While the story is mostly political and national, the president’s speech and the tone he struck will have an effect on boardrooms as well. With that in mind, let’s take a look at some of the inaugural coverage.
Here are a few details from the New York Times:
Following an election dominated by a clash of economic philosophies, Mr. Obama used his second Inaugural Address to renew his demands for a new national focus on the widening gulf between rich and poor. He called it “our generation’s task” to make the values of “life and liberty” real for every American.
Four years after Mr. Obama delivered an inaugural speech during a time of economic freefall that limited his ambitions, the 15-minute address on Monday was a call to action on behalf of the middle class by an impatient politician. Mr. Obama declared that the country was “made for this moment,” but he acknowledged that the often divisive and combative politics of today have sometimes fallen short of the size of the country’s problems.
Bloomberg pulled out these quotes from the President’s speech about government spending, a debate that will need to be resolved this week:
“The commitments we make to each other — through Medicare, and Medicaid, and Social Security — these things do not sap our initiative; they strengthen us,” Obama said. “They do not make us a nation of takers; they free us to take the risks that make this country great.”
His speech highlighted the twin challenges Obama sees for himself in his second term: guarding mainstay Democratic programs while pressing forward on more modern goals, including expanded rights for gays, immigrants and women.
As part of their coverage, the Wall Street Journal did a round up of issues likely to come up in the President’s second term. Read the full article, but here are a few excerpts.
House and Senate committee leaders say they will try to pass far-reaching legislation to overhaul the tax code this year, but prospects appear to be dimming amid continuing partisan budget battles and limited attention from the Obama administration so far.
Members of the GOP-run House Ways and Means Committee and the Democratic-controlled Senate Finance Committee are aiming to produce bills that revamp the tax system, lower rates for businesses and individuals, and narrow tax breaks. Both also say the goal is to increase economic efficiency and make U.S. businesses more competitive globally.

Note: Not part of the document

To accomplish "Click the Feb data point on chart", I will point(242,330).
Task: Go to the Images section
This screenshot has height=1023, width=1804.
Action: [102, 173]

Four years ago, advocates thought they were on the brink of passing legislation overhauling the nation’s immigration system. They wound up disappointed.
Now, political forces in both parties appear to be aligning. Mr. Obama, who didn’t make an immigration-law overhaul a priority in his first term, has put it high on his agenda. And the November election, in which Mr. Obama overwhelmingly won the Hispanic vote, prompted many in the GOP to conclude they must change their rhetoric and policies.
In the wake of the school massacre in Newtown, Conn., Mr. Obama is pushing for the biggest changes to gun laws since the early 1990s. He unilaterally launched an effort to update records in the system used to screen gun-buyers and restarted federal research into gun violence. But he’s acknowledged that his most consequential proposals require congressional approval—extending background checks to all gun buyers, banning high-capacity magazines and banning some semiautomatic rifles that are often called assault weapons.
While not much of the coverage was explicitly about business, the beginning of a new administration will touch everyone. The agenda will affect many industries and have implications for everyone from CEOs to workers.